_Selected passage_.
============

Europe looks at Obama's banking proposals as an effort to regulate Anglo-Saxon Capitalism

Perhaps stung by criticism that, after one year in office, he has failed to live up to his pre-election hype, US President Barack Obama is finally taking on the might of Wall Street.

But these wide-ranging problems of big banks range across the world, and not just in the US.

European banking giants such as Credit Suisse, Deutsche Bank, BNP Paribas, Barclays, UBS, HSBC and, to some extent, Royal Bank of Scotland (RBS) are all heavily involved in these bad practices.

While proprietary trading covers a wide range of activities, the part of it that could realistically be targeted by regulation accounts for just 1%-2% of a European bank's overall revenues, says Simon Maughan, co-head of equity research at MF Global Equally, he argues, European banks have been winding down their private equity functions and trading less in hedge funds". Such reforms would be a lot less ugly for European banks than for the likes of [US banks] JP Morgan and Bank of America."

============

_Dataset excerpt_.

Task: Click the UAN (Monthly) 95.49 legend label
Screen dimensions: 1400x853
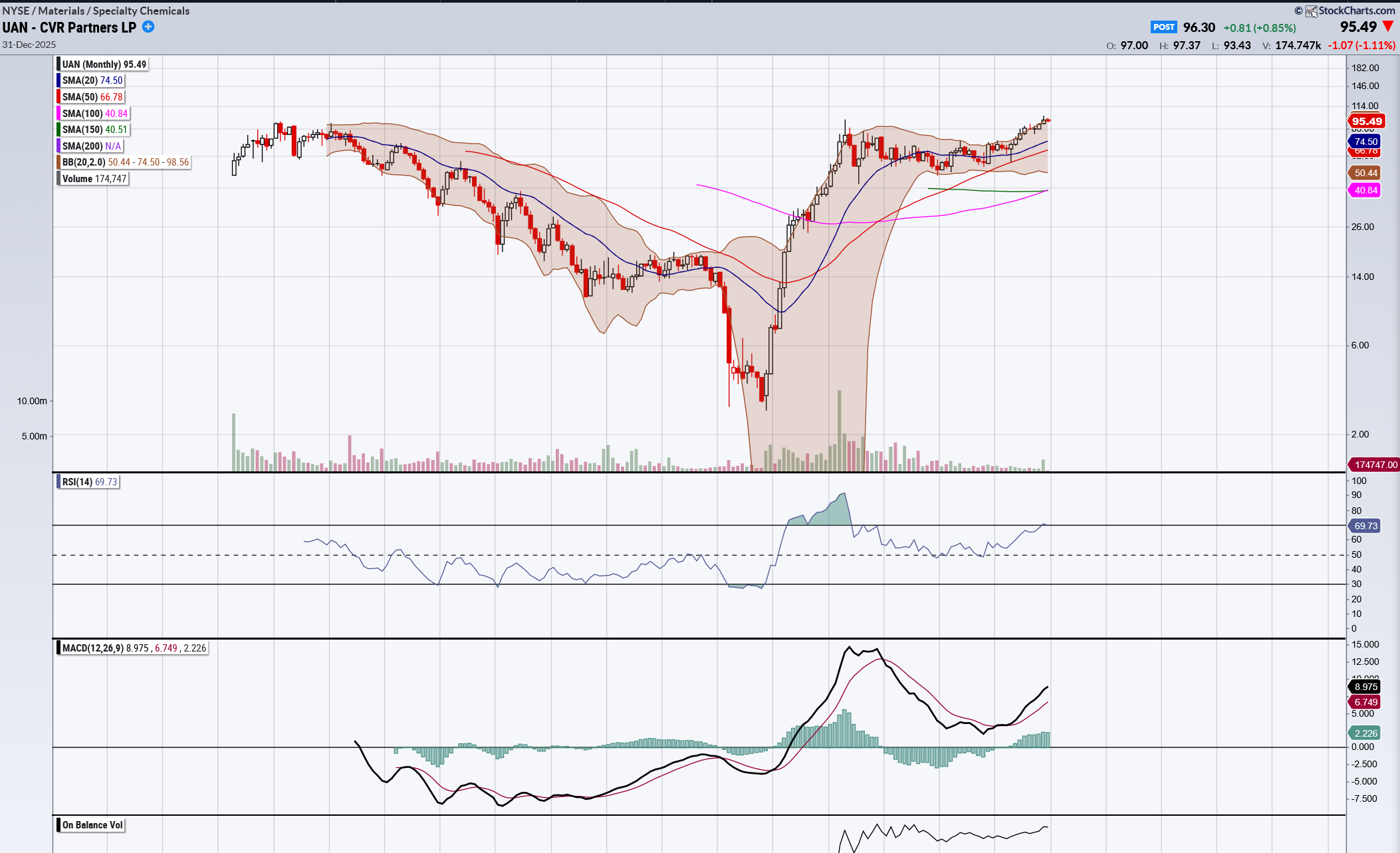Action: point(104,64)
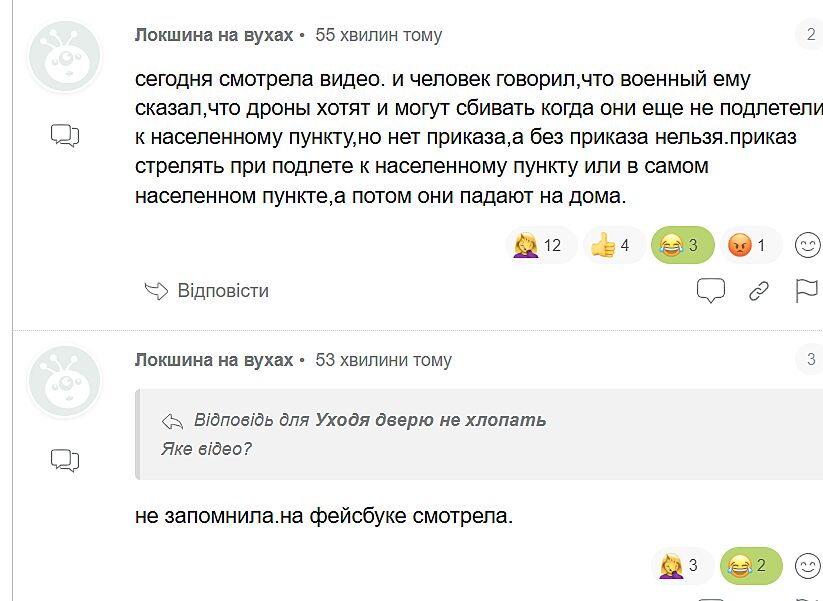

============

_Challenge_. Transcribe everything from "Europe looks at" down to "these bad practices." in the passage on Obama's banking proposals.

_Response to the task_.
Europe looks at Obama's banking proposals as an effort to regulate Anglo-Saxon Capitalism

Perhaps stung by criticism that, after one year in office, he has failed to live up to his pre-election hype, US President Barack Obama is finally taking on the might of Wall Street.

But these wide-ranging problems of big banks range across the world, and not just in the US.

European banking giants such as Credit Suisse, Deutsche Bank, BNP Paribas, Barclays, UBS, HSBC and, to some extent, Royal Bank of Scotland (RBS) are all heavily involved in these bad practices.